Apart from that, though, the way the band integrates different vocal styles from both Jerry Witunsky and Jasmine Alexander sometimes makes Ego Dissolution feel like a version of Atheist steeped in both Circle Takes the Square’s As the Roots Undo and Burst’s Origo. Alexander’s ever-present and beautifully active bass is one of Ancient Death’s best selling points, and there are enough guitar pyrotechnics to hopefully keep even the most rabid death metal fiends from bolting for the hills when I tell you that I hear echoes of screamo and noise rock (particularly on more meditative tunes like “Breathe - Transcend (Into the Glowing Streams of Forever)” and “Echoing Chambers Within the Dismal Mind”), and that elsewhere you could almost convince me we’re hearing something like Shellac and Bosse de Nage interpreting Meshuggah’s “The Last Vigil.” Great, right? and/or also shut up.
[Ego Dissolution will be released tomorrow, 4/18, on Profound Lore.]

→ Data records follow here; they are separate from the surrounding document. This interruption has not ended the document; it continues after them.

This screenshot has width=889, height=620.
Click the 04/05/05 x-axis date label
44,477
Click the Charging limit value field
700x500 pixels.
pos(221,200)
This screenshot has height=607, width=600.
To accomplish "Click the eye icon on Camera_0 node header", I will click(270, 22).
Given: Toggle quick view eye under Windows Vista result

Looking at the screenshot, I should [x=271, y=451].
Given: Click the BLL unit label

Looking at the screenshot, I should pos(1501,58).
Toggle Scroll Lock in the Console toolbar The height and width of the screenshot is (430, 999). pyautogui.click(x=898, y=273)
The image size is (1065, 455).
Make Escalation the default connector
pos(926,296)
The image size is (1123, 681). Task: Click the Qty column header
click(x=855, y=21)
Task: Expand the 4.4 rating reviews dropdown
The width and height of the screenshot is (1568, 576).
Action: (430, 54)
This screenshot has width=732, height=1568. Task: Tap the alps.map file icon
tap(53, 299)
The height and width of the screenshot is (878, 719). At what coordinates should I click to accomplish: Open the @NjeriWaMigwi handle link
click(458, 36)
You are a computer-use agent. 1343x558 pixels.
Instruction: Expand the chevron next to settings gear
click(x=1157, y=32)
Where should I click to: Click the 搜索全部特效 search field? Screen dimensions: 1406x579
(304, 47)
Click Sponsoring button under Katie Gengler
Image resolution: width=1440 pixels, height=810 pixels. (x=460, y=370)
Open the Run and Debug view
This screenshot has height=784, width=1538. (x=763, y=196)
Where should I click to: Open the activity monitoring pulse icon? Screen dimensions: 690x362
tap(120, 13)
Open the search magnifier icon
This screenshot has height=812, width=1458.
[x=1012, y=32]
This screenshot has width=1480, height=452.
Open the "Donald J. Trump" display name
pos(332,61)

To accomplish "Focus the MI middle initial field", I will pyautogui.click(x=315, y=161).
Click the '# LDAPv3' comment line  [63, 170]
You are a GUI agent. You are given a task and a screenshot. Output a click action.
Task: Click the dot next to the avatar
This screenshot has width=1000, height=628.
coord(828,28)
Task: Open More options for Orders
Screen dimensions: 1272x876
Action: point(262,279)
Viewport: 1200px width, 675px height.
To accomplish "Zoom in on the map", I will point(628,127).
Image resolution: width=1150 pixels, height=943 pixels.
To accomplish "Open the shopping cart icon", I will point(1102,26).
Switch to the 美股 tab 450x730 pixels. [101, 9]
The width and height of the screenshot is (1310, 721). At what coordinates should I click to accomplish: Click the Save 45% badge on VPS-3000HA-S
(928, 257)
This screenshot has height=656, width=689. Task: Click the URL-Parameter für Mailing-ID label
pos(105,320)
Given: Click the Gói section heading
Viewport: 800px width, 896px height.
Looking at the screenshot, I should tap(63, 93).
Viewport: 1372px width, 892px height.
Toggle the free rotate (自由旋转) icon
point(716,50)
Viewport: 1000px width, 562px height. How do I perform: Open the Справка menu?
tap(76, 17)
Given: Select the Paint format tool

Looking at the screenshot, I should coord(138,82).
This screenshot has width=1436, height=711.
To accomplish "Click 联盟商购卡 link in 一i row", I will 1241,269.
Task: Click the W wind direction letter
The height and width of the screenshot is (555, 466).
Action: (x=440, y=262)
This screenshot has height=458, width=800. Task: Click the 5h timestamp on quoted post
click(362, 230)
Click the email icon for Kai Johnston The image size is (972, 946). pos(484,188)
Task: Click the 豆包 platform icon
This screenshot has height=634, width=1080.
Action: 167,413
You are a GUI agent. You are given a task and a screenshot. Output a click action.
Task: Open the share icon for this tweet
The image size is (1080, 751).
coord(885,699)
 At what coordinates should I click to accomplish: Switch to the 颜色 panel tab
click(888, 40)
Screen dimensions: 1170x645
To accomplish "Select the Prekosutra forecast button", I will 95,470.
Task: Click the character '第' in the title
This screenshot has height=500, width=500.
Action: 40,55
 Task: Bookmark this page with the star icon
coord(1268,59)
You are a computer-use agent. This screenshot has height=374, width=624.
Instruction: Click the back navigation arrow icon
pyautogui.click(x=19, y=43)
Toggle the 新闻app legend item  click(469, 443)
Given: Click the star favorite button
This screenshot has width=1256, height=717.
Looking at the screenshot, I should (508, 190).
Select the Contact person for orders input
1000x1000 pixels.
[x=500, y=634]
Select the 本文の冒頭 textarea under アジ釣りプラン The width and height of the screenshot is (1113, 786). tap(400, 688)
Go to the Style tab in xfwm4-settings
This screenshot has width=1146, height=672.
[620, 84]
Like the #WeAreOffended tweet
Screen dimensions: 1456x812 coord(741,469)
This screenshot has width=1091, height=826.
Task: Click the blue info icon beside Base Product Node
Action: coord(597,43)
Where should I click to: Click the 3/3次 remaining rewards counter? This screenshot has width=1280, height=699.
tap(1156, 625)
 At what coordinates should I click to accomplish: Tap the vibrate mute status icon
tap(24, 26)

And now, for a stupid story. When I got the promo for Ego Dissolution, I downloaded it to my phone. My first impression of the album was really strong, and it kept sinking in more each time I listened. I probably made it through four or five different times before I realized that I had inadvertently been listening to the promo out of sequence. When the album loaded up on my phone, it defaulted to playing in alphabetical order. No big deal, right? So I played around with the metadata and got things sorted into their correct intended order. And then… I didn’t really like it. Major bummer.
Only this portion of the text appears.